When you are building an application like an E-commerce store or a Banking app, you cannot afford "glitches." If a user pays for a course but the database crashes halfway through, they might lose their money without getting the course.

ACID is a set of four properties that guarantee database transactions are processed reliably.

1. Atomicity (All or Nothing)

Think of a transaction as an "Atom"—it cannot be split. Either the entire transaction succeeds, or the entire transaction fails. There is no "halfway."

  • Real-World Example: You transfer ₹500 to a friend.
    1. Money is deducted from your account.
    2. Money is added to your friend's account.
  • If Step 2 fails (network error): Atomicity ensures that Step 1 is "rolled back" so you don't lose your money!

2. Consistency (Following the Rules)

Consistency ensures that a transaction only takes the database from one valid state to another. Any data written to the database must follow all defined rules (Constraints).

  • Example: If you have a rule that "Account Balance cannot be negative," and a transaction tries to withdraw more money than you have, the database will reject the transaction to stay "Consistent."

3. Isolation (Work in Private)

In a popular app like CodeHarborHub, thousands of people might be buying courses at the exact same time. Isolation ensures that concurrent transactions don't "trip over" each other.

  • How it works: Even if 100 people hit the "Buy" button at the same second, the database processes them in a way that feels like they happened one after another. This prevents "Double Spending" or incorrect inventory counts.

4. Durability (Saved Forever)

Once a transaction is "Committed" (finished successfully), it is permanent. Even if the power goes out or the server crashes one second later, the data is safe.
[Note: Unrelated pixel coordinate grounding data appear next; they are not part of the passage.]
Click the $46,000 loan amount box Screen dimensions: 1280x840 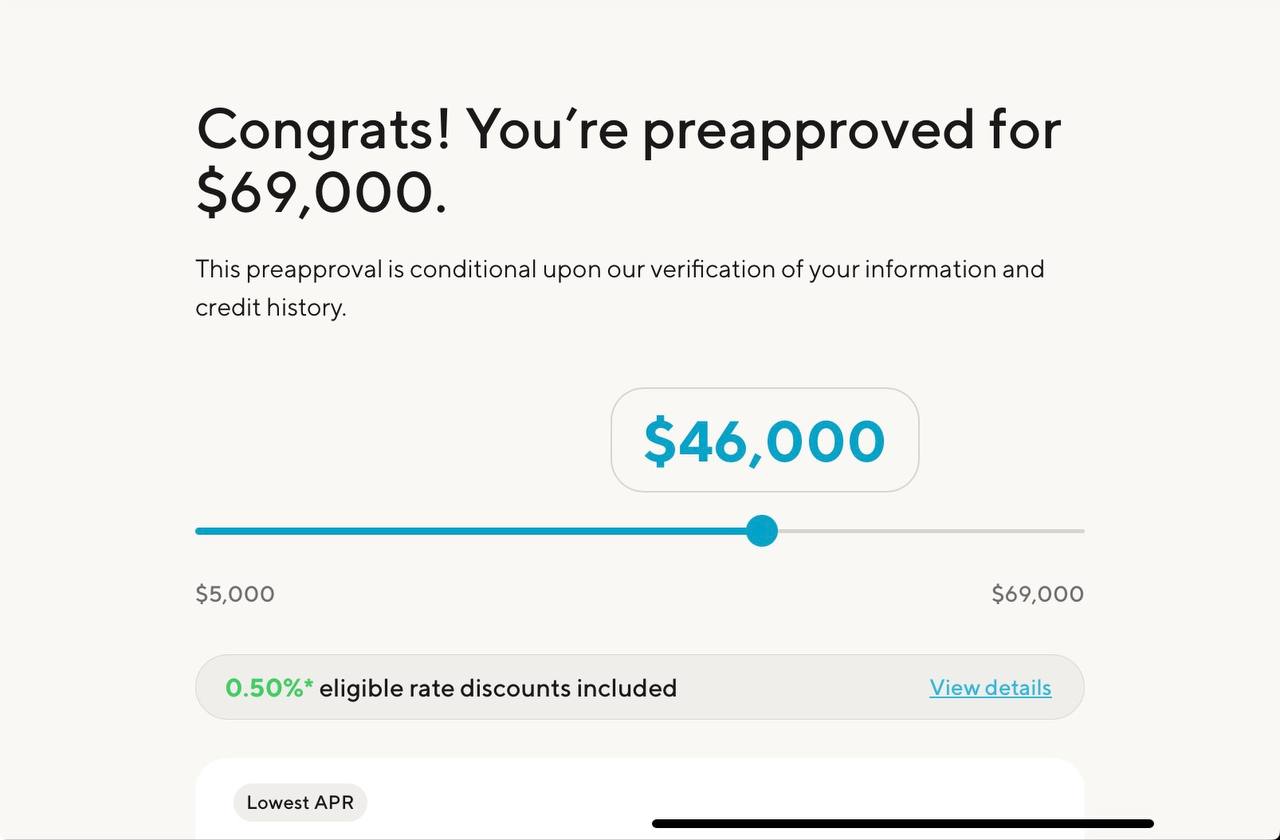[x=765, y=440]
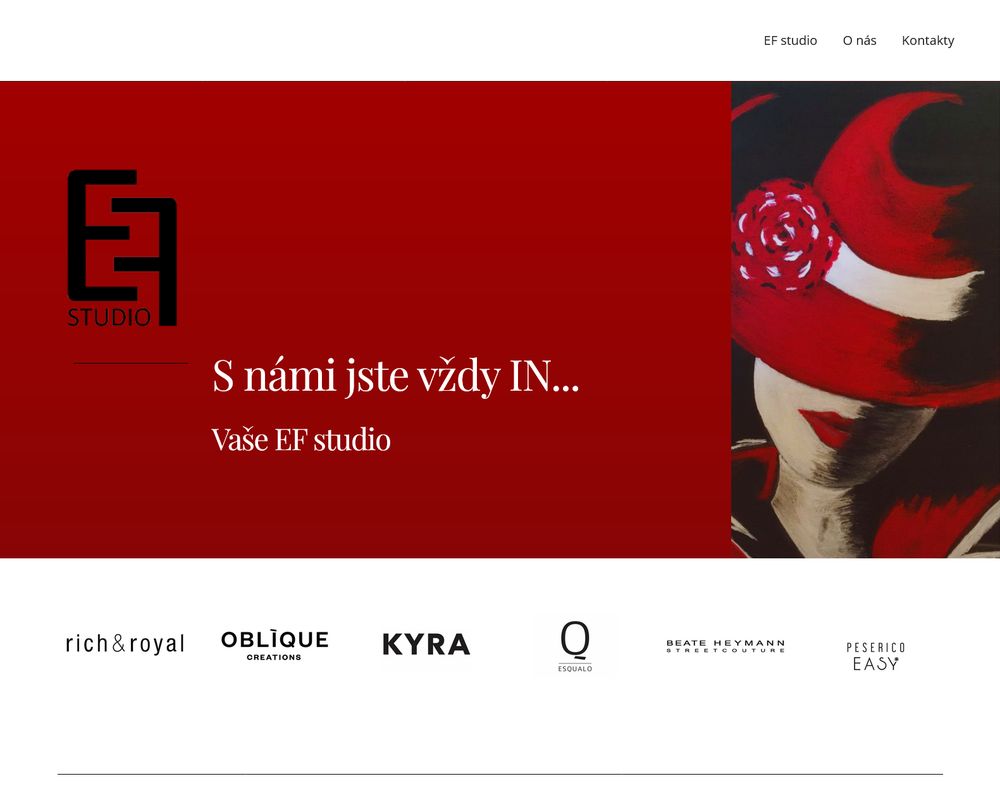The height and width of the screenshot is (798, 1000).
Task: Click the Peserico Easy logo
Action: 876,656
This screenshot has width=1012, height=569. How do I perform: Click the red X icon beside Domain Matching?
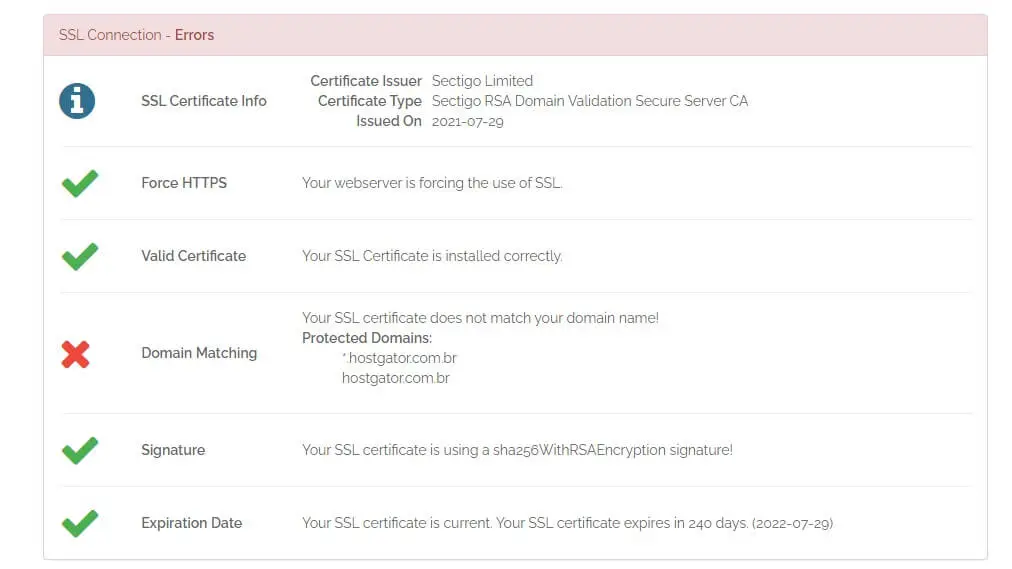76,354
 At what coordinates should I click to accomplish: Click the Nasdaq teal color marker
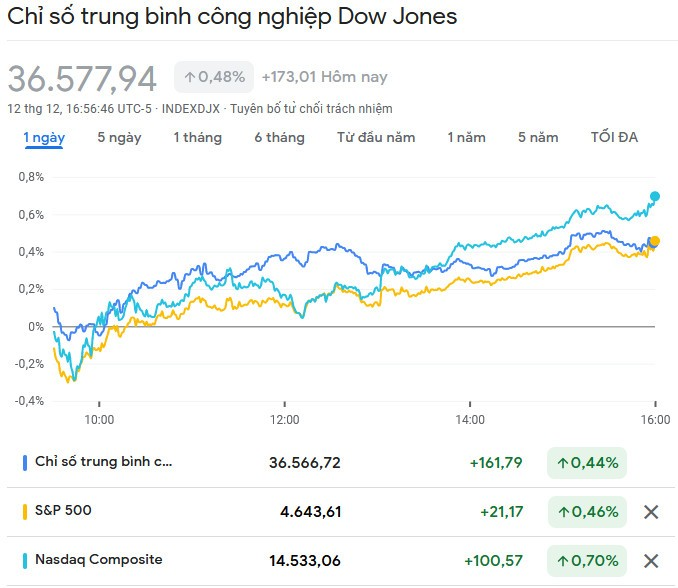tap(25, 560)
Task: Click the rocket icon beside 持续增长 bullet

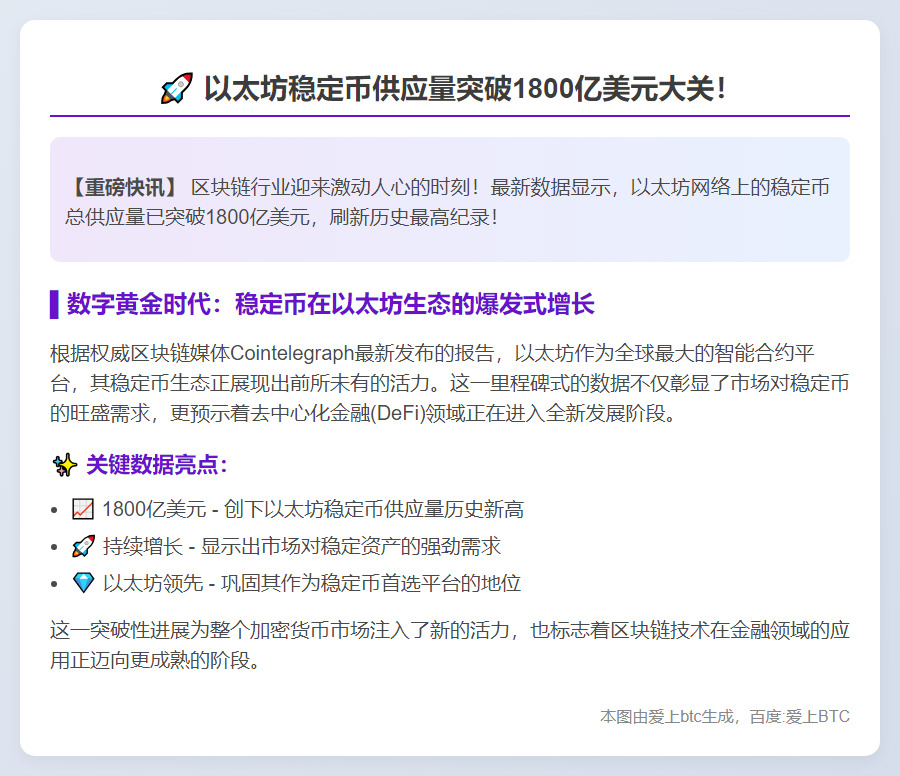Action: [84, 546]
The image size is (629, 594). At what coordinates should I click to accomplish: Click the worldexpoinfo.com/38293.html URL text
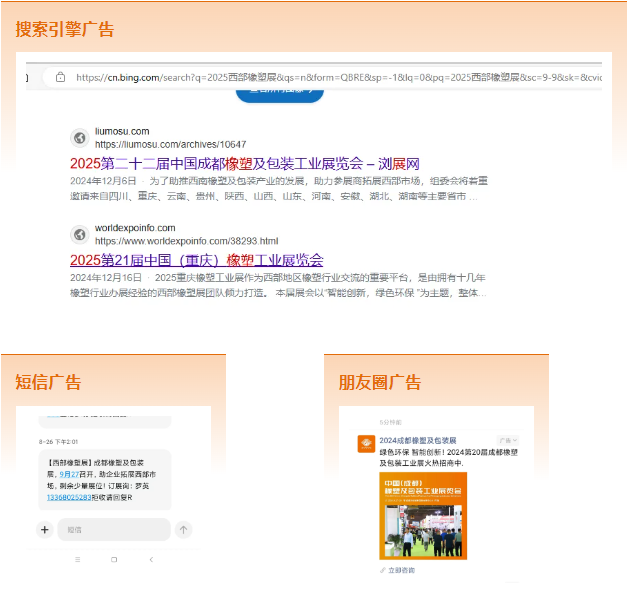[186, 241]
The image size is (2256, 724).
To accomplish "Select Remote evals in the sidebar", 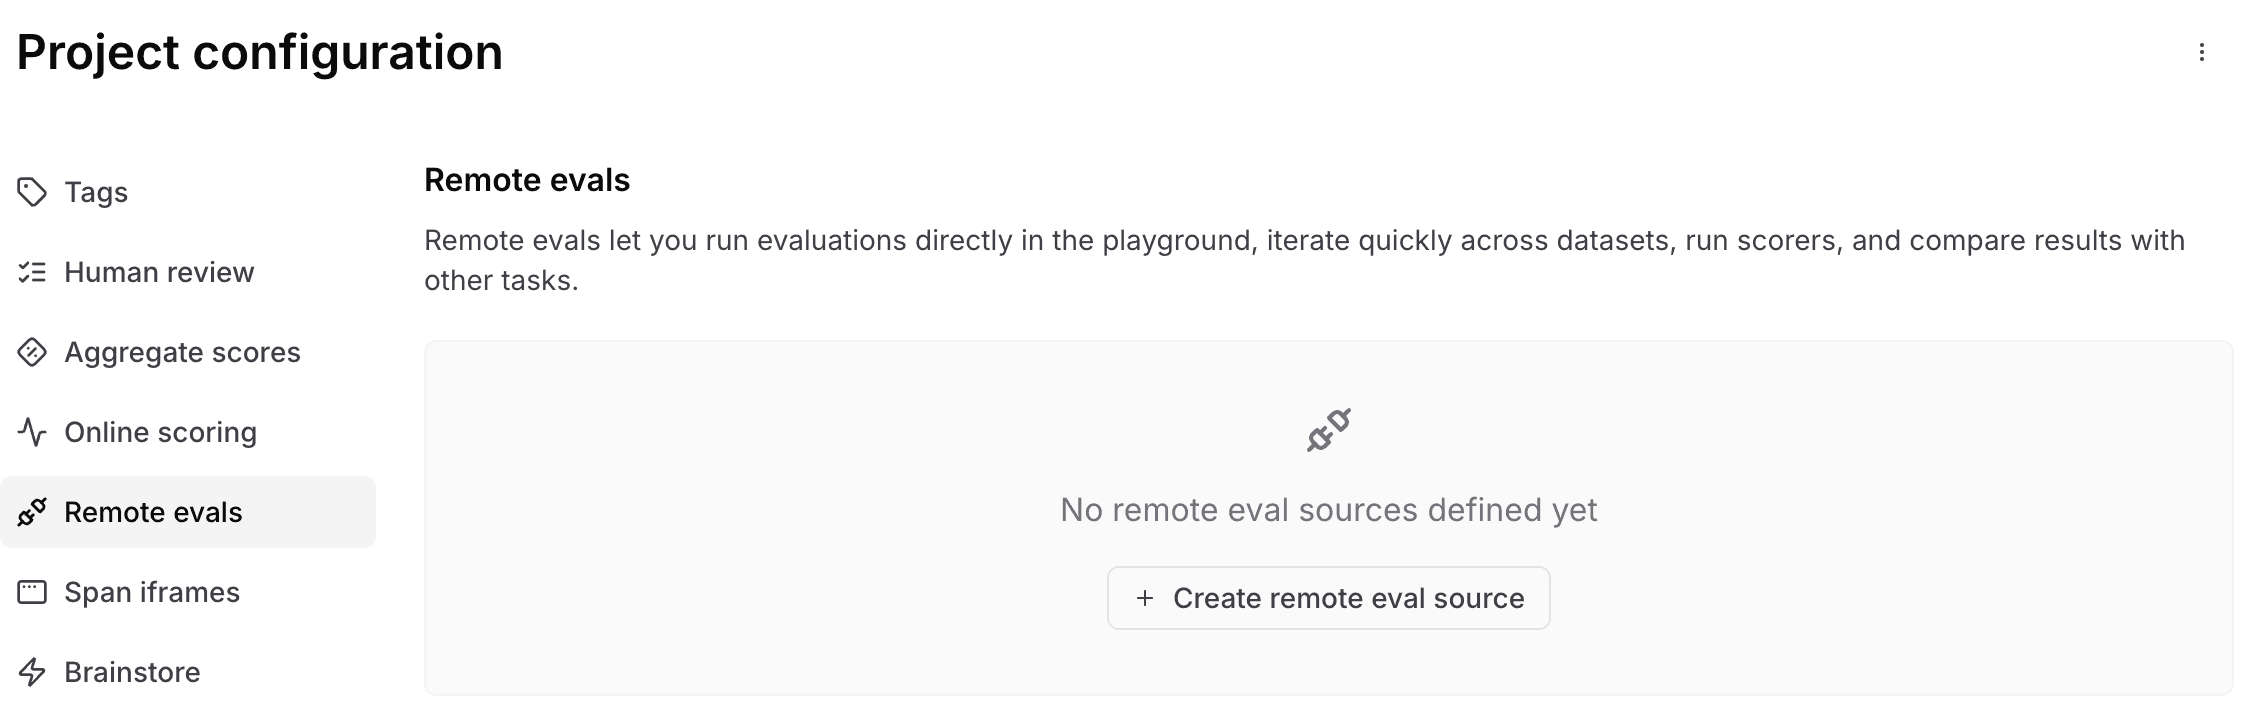I will 153,512.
  • How it works: Databases use a Transaction Log. Before updating the main data, they write the change to a permanent log file on the hard drive. If the system crashes, it reads the log to recover the lost work.

ACID Summary Table

PropertyKey ConceptSimple Goal
AtomicityAll or NothingPrevent partial updates.
ConsistencyValidityPrevent "illegal" data.
IsolationIndependencePrevent data mix-ups.
DurabilityPermanencePrevent data loss after crashes.

Summary Checklist

  • I understand that Atomicity means no partial transactions.
  • I know that Consistency keeps the data within the rules.
  • I understand that Isolation handles multiple users at once.
  • I know that Durability ensures data is saved to the disk forever.
The Trade-off

Relational databases (SQL) are famous for being strictly ACID compliant. Many NoSQL databases trade some ACID properties for extreme speed (often called BASE). At CodeHarborHub, we start with ACID because data safety is our #1 priority!